Participants
Consecutive patients attending the Eating Disorder Center of the Department of Psychiatry at the University of Campania “Luigi Vanvitelli” and of the Rambam Health care campus, Psychiatric division and Eating Disorder center, Haifa, Israel were recruited. Inclusion criteria for the study were: 1) current diagnosis of BN or BED, according to DSM-5 and confirmed by the Structured Clinical Interview for DSM-5 Disorders–Research Version (SCID-RV) [26]; 2) absence of current/lifetime comorbid diagnosis of schizophrenia, bipolar disorder or substance abuse disorder; 3) willingness to cooperate in the experimental procedures and to sign a written informed consent.
Diagnostic assessment was made by a senior (in Israel) or trained (in Italy) psychiatrist (A.M.M.), who made the diagnosis first through a face-to-face clinical interview and then employing the SCID-RV, to confirm the ED diagnosis and psychiatric comorbidity.
Procedure
Sociodemographic and clinical data were collected as part of the routine assessment of patients with EDs.
Participants in the study were asked to complete the following questionnaires before entering specific treatment programs: 1) the Eating Disorders Inventory-2 (EDI-2) [27]; 2) the Childhood Trauma Questionnaire (CTQ) [28].
The EDI-2 [27] evaluates ED symptoms and psychopathology. The questionnaire includes 11 subscales: ineffectiveness, social insecurity, drive to thinness, interoceptive awareness, maturity fear, body dissatisfaction, perfectionism, interpersonal distrust, impulsivity, bulimia and ascetism. Cronbach’s values ranged from 0.72 (maturity fear) to 0.92 (ineffectiveness).
The CTQ [28] investigates a self-report recall of childhood maltreatment experiences. It is a 28-item questionnaire which differentiates five types of CM: emotional neglect (EN) (cut-off score ≥15; Cronbach’s α = 0.89), emotional abuse (EA) (cut-off score ≥10; Cronbach’s α = 0.84), sexual abuse (SA) (cut-off score ≥ 8; Cronbach’s α = 0.86), physical neglect (PN) (cut-off score ≥ 8; Cronbach’s α = 0.72) and physical abuse (PA) (cut-off score ≥ 8; Cronbach’s α = 0.87). The cut-off scores have been defined to indicate the occurrence of each CM type [30]. To the purposes of this study, a dimensional approach was adopted by employing the sum-score of each sub-scale [29]. Indeed, the use of continuous measures to evaluate trauma is largely documented in literature studies [9] and also employed in network analysis studies [31].

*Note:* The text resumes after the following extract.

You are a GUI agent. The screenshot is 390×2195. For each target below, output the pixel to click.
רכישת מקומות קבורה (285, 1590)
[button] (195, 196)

The study was approved by the Institutional Board of the University of Campania L. Vanvitelli and by the Ministry of Health and the Rambam Hospital's Helsinki Ethics committee (40-09RAM).
Statistical Analysis
Differences between people with BN and those with BED were analyzed by an independent samples t-Test and the Chi-square test, where appropriate.
Network Analysis (NA) was performed through R, version 3.4.4, using qgraph package [32]. A network is composed of nodes, which represent each variable included in the network, and edges, which are the connections among them. We have included in the network the EDI-2 sub-scores and the CTQ items. The thickness of an edge graphically represents the magnitude of the association. We have estimated partial-correlation networks, where the association between two nodes is controlled for the influence of all other variables [32]. We have run two separate networks: one for the sample with BN and one for the BED group. In order to retain only meaningful associations, we applied a “least absolute shrinkage and selection operator” (LASSO) regularization [33], which shrinks small partial correlations and sets them to zero [34]. The Extended Bayesan Information Criterion (EBIC) [35], a parameter that sets the degree of regularization/penalty applied to sparse correlations, was set to 0.5 in these analyses. The accuracy of edge-weights was estimated by drawing bootstrapped confidence intervals calculated through “nonparametric” bootstrapping (nboots = 2500) [36]. The bootnet package [37] was used for this analysis.
Subsequently, we performed the shortest pathways analysis in each network. This kind of network detects the shortest path between two nodes, i.e., the quickest out of all the routes connecting these two nodes. The shortest path between two nodes represents the minimum number of steps needed to go from one node to the other [38], computed using Dijkstra’s algorithm [39]. We employed this method in order to identify the shortest paths between each CM node, as assessed by the CTQ, and the ED core symptoms (body dissatisfaction and bulimia), evaluated by means of the EDI-2. The undirected edges assessed in this network point to conditional dependence between two variables: the edge-weight parameters reflect the strength of the associations between variables, which in turn suggests potential causal relationships [31; 36].